For a class I teach on economic statistics, I occasionally need to cook up a bogus data set for my students to analyze using regression analysis and other tools. This turns out to be a much more difficult task than you might expect.
The main problem is that almost any data set I create that actually represents a true underlying relationship (e.g., output is some function of labor and capital) comes out with insanely high levels of statistical significance (p-values in the hundred-thousands or millionths). And no, I’m not making the mistake of failing to include an error term; these high levels of statistical significance persist even when I include random errors with fairly high variances.
The significance levels do decrease with higher variance in the error term, but they’re still ridiculously high. By the time I’ve inserted enough variance to get more believable p-values, the y-values have become untenable (for instance, producing negative values for output). Those with econometrics experience will say this is just a problem of truncated variables – which is true, but the econometric methods needed to deal with truncated variables are far beyond the level of the class.
I’ve tried other methods of solving the problem, such as including additional explanatory variables when creating the y-values and then omitting those variables from the regression. This has been only moderately successful, especially since it’s hard to control how much effect your omitted variables will have on the regression results.

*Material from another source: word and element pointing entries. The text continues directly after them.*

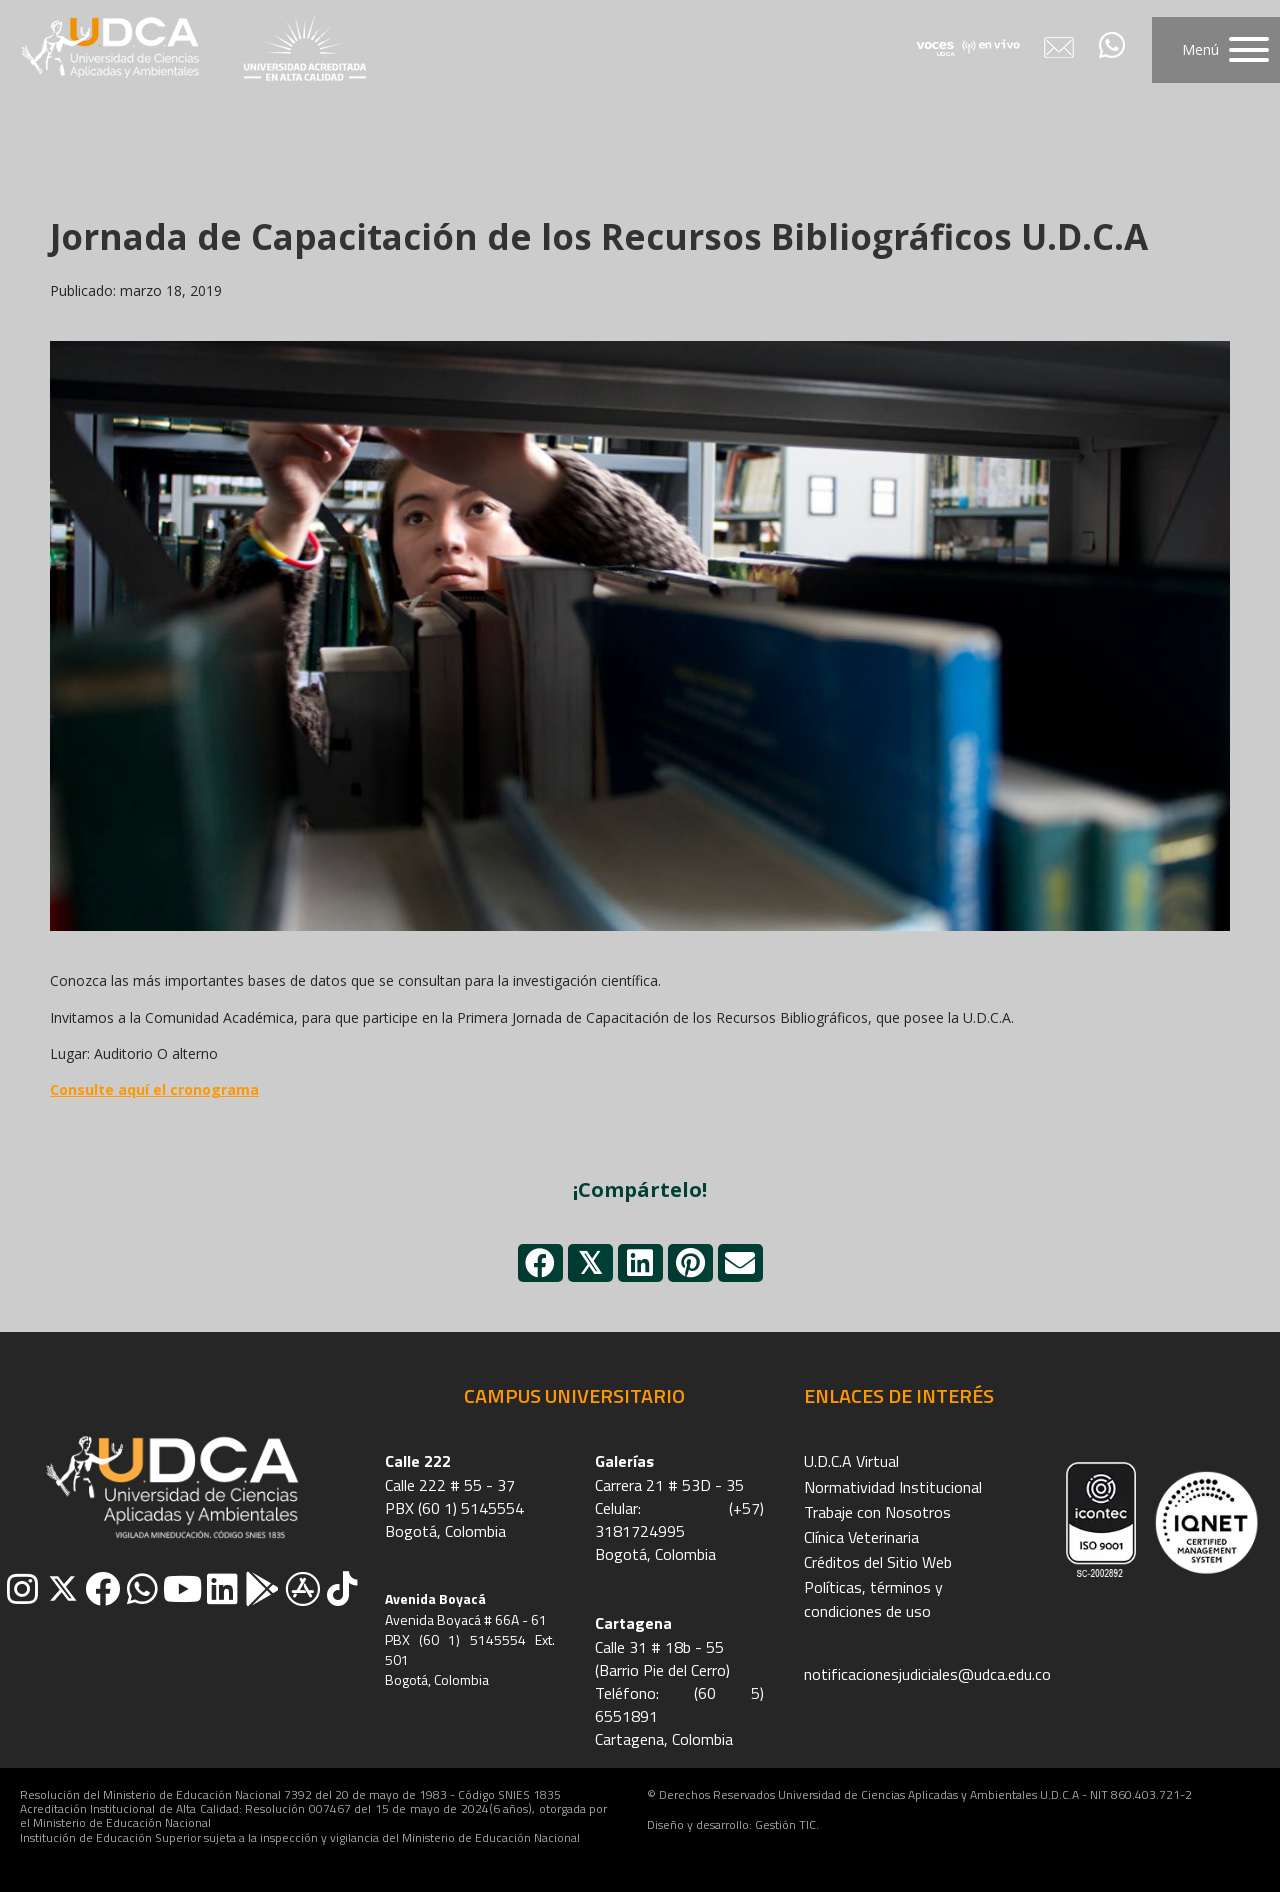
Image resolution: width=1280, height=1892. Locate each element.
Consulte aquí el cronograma (154, 1089)
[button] (1216, 49)
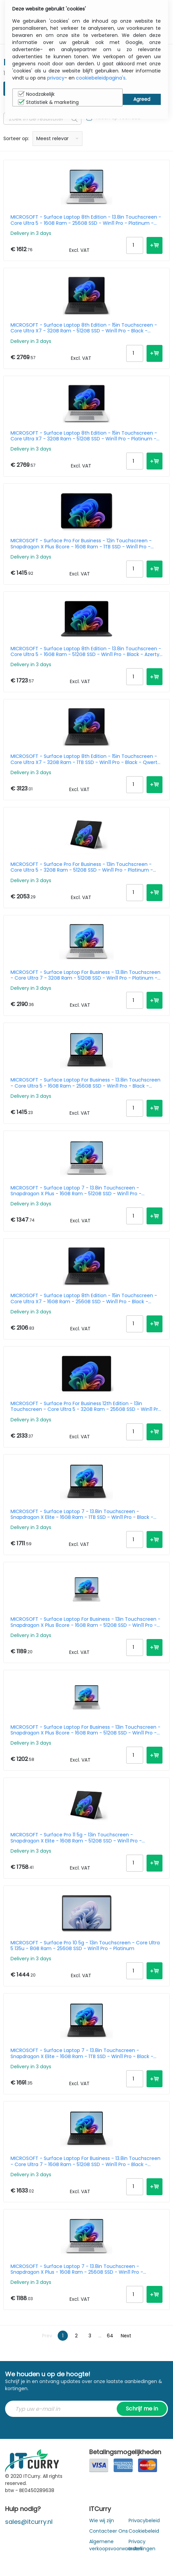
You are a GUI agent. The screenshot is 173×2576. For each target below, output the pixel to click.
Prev (47, 2335)
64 (110, 2335)
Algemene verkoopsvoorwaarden (115, 2545)
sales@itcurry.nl (29, 2521)
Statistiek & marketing (48, 102)
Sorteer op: (16, 138)
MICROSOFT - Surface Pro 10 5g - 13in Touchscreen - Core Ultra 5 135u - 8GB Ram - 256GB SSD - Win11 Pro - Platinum (85, 1945)
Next (126, 2335)
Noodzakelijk (36, 94)
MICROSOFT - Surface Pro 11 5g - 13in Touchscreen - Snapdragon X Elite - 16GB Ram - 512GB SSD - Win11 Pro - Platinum (76, 1837)
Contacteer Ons (108, 2531)
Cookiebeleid (144, 2531)
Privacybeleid (144, 2520)
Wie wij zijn (101, 2520)
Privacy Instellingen (142, 2545)
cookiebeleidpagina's (101, 77)
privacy (55, 77)
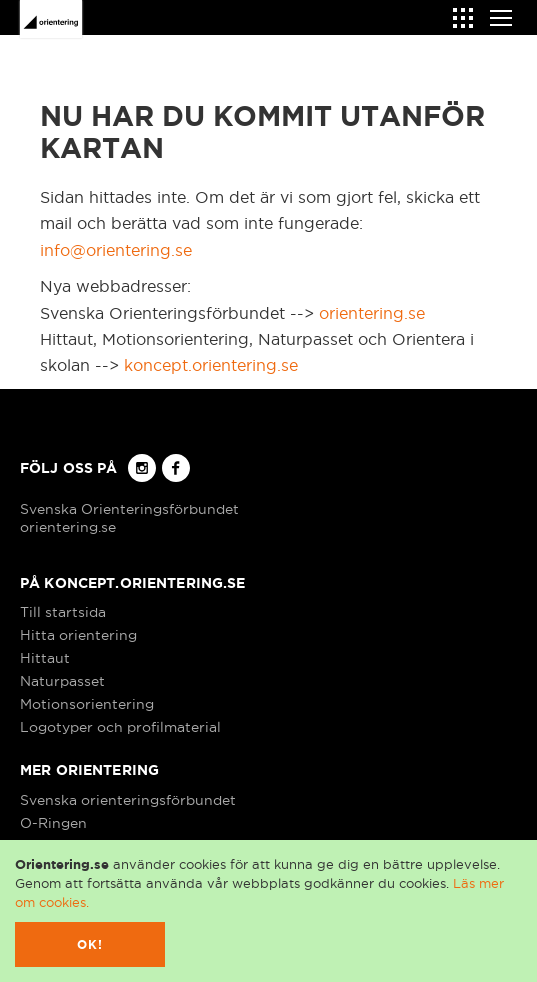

I have found one method, however, that allows me to create realistic-looking data sets and exercise a modicum of control of how large or small the significance levels are. It is this: I create the data set using a true underlying relationship as well as an error term. Then I replace some fraction q of the y-values with random numbers, in the same approximate range as the other y-values, but completely unaffected by the corresponding x-values. By changing q, I can approximately target the levels of significance that will pop out of the regression. I’ve found that a q between 20% and 40% of the observations will usually generate significance levels in the “interesting” range (p-values ranging from 0.001 to 0.30 or so).
As for what we can conclude about the real world and the statistical tools we use to analyze it, make of this what you will.